A Fresnel lantern (pronounced frəˈnɛl or fruh-nel) is a common lantern used in theatre that employs a Fresnel lens to wash light over an area of the stage. The lens produces a wider, soft-edged beam than a spotlight or key light, and is commonly used for back light and top light.

==Description==

1: Cross section of a Fresnel lens
2: Cross section of a conventional plano-convex lens of equivalent power

The distinctive lens used in a Fresnel lantern is named after its inventor, Augustin-Jean Fresnel, who developed it for use in lighthouses. It has a 'stepped' appearance instead of the 'full' or 'smooth' face of other lenses. This allows the lens to focus the light by tilting each successive ring of glass slightly more steeply as its distance increases from the center.

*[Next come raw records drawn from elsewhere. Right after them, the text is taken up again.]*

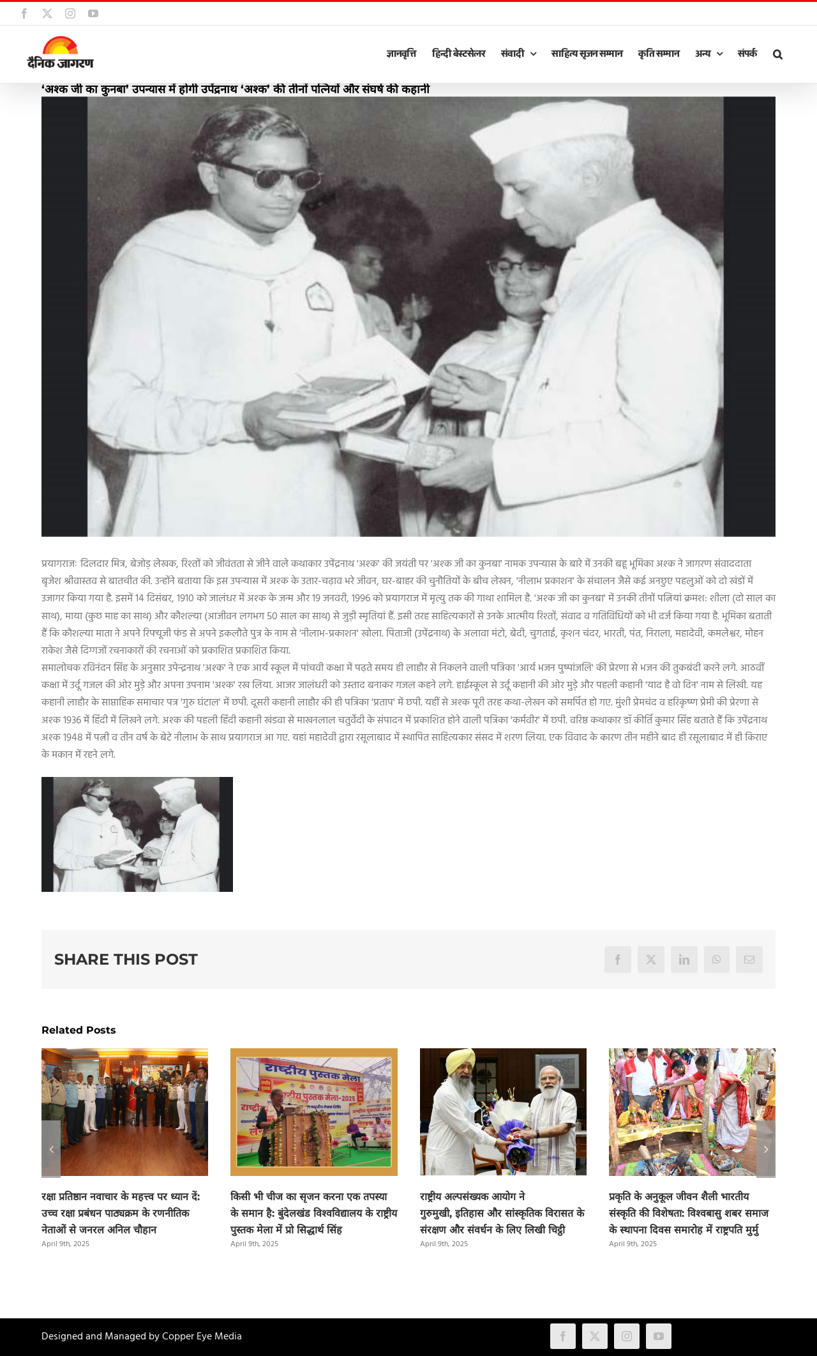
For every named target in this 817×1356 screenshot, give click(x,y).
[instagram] (627, 1336)
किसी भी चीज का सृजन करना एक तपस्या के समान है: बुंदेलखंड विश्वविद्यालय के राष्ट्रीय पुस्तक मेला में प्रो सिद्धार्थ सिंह (313, 1213)
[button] (777, 54)
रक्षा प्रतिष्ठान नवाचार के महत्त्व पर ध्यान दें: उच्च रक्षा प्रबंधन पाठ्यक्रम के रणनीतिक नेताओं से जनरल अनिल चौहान (120, 1213)
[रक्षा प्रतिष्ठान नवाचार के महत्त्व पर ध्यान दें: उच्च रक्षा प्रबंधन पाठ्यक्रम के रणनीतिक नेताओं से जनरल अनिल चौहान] (124, 1056)
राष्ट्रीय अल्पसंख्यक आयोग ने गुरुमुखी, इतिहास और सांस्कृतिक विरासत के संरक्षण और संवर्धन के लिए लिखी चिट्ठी (502, 1213)
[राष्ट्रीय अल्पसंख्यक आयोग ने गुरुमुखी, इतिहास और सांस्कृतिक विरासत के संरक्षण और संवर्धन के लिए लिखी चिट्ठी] (503, 1056)
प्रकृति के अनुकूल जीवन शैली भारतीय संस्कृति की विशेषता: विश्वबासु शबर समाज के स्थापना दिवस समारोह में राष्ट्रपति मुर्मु (688, 1213)
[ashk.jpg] (408, 316)
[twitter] (595, 1336)
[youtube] (658, 1336)
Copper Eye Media (202, 1337)
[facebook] (563, 1336)
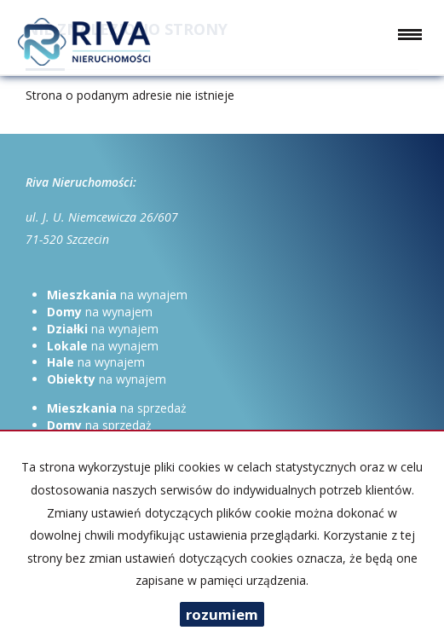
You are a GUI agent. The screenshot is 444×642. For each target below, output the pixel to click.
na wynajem (117, 294)
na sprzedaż (117, 408)
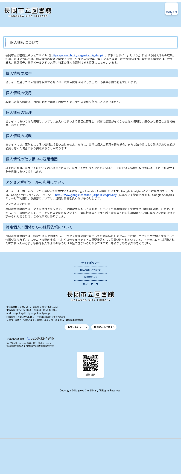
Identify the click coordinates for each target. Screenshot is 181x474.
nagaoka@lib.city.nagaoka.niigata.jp (31, 313)
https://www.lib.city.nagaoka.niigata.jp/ (77, 55)
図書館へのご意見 (103, 327)
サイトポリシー (90, 262)
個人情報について (90, 270)
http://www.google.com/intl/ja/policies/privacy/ (86, 195)
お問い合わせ (74, 327)
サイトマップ (90, 284)
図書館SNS (90, 277)
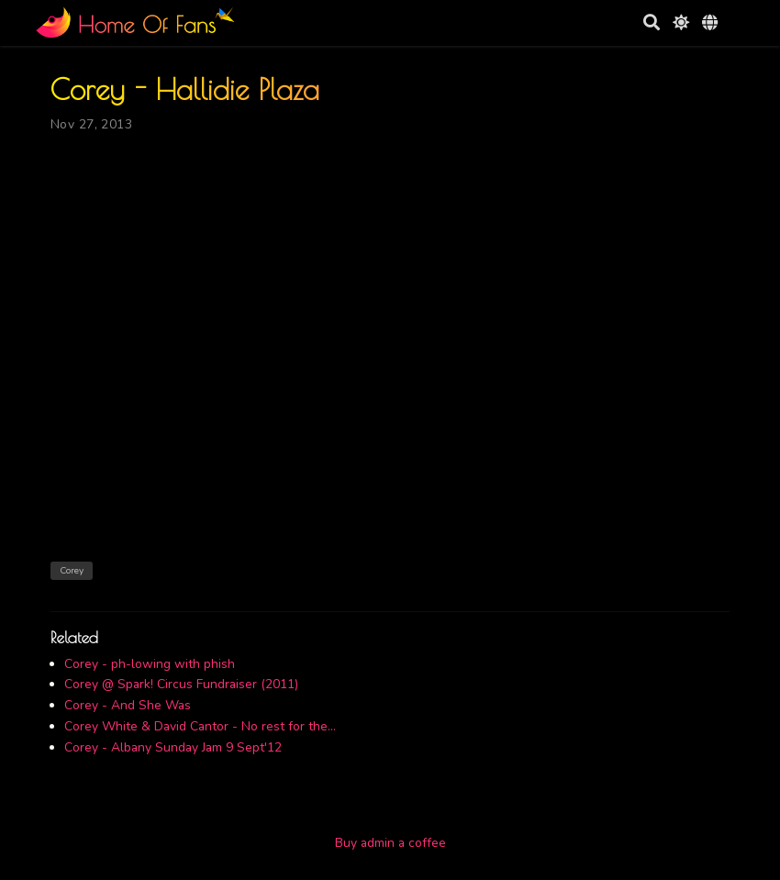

If the glass were completely flat, this would cause a corresponding pattern of circles of light, so Fresnel lenses are usually stippled on the flat side. This pattern of small bumps helps to break up the light passing through the lens and gives Fresnels their characteristic soft beam. This means that the intensity of the light is consistent across the spread of the beam of light, as opposed to being less intense around the edges as in an ellipsoidal reflector spotlight (ERS).

The stepped lens design also causes less heat buildup than does a plano-convex lens of the same angle.

==Construction==
Theatrical Fresnel lanterns are typically made in three-, six-, or eight-inch lens diameters, with lamps ranging in power from 150 W to 2,000 W. The three-inch variety is referred to as an inkie. Fresnel lenses can be placed close to the light source and are inexpensive to produce.

In film lighting lenses range in size from 2 to 24 inches, and lamp power between 150 W and 24,000 W.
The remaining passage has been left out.